# [PROBLEM STATEMENT]
Each line from the one containing "How do I perform: Open" through the final line of the records is to be repeated exactly, with no additions.

# [SUPPLIED INFORMATION]
++++++++

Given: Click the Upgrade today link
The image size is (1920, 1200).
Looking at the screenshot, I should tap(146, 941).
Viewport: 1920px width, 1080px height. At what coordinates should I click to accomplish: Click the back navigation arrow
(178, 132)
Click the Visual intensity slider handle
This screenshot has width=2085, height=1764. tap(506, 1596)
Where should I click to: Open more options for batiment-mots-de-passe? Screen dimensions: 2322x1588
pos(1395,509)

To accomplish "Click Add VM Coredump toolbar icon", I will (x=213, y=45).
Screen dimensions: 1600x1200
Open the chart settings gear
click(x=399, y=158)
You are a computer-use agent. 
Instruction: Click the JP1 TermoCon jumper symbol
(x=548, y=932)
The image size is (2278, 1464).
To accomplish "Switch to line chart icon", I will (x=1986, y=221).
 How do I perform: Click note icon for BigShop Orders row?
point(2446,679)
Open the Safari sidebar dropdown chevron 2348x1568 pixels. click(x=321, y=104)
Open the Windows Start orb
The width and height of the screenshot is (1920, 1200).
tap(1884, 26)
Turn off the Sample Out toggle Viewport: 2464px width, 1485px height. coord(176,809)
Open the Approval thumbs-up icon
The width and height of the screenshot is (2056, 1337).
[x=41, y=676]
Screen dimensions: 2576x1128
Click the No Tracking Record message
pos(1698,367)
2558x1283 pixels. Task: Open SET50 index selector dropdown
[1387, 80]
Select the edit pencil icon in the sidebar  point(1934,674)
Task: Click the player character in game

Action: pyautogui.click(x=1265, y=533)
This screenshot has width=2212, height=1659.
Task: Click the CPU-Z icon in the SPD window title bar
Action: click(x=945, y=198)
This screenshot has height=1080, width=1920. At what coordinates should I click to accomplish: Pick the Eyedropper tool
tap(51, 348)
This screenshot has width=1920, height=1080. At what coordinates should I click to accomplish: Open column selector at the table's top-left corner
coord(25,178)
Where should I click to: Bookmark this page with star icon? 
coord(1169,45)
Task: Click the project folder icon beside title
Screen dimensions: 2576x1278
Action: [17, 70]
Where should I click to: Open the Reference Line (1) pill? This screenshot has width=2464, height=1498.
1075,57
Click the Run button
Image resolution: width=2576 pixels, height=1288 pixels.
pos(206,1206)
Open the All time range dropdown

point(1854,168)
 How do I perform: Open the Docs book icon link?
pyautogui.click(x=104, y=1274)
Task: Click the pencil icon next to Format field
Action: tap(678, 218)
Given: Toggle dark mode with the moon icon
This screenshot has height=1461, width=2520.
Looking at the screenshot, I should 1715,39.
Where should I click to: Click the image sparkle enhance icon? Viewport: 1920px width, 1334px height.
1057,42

++++++++

# [WRITTEN ANSWER]
 How do I perform: Open the Docs book icon link?
pyautogui.click(x=104, y=1274)
Task: Click the pencil icon next to Format field
Action: tap(678, 218)
Given: Toggle dark mode with the moon icon
This screenshot has height=1461, width=2520.
Looking at the screenshot, I should 1715,39.
Where should I click to: Click the image sparkle enhance icon? Viewport: 1920px width, 1334px height.
1057,42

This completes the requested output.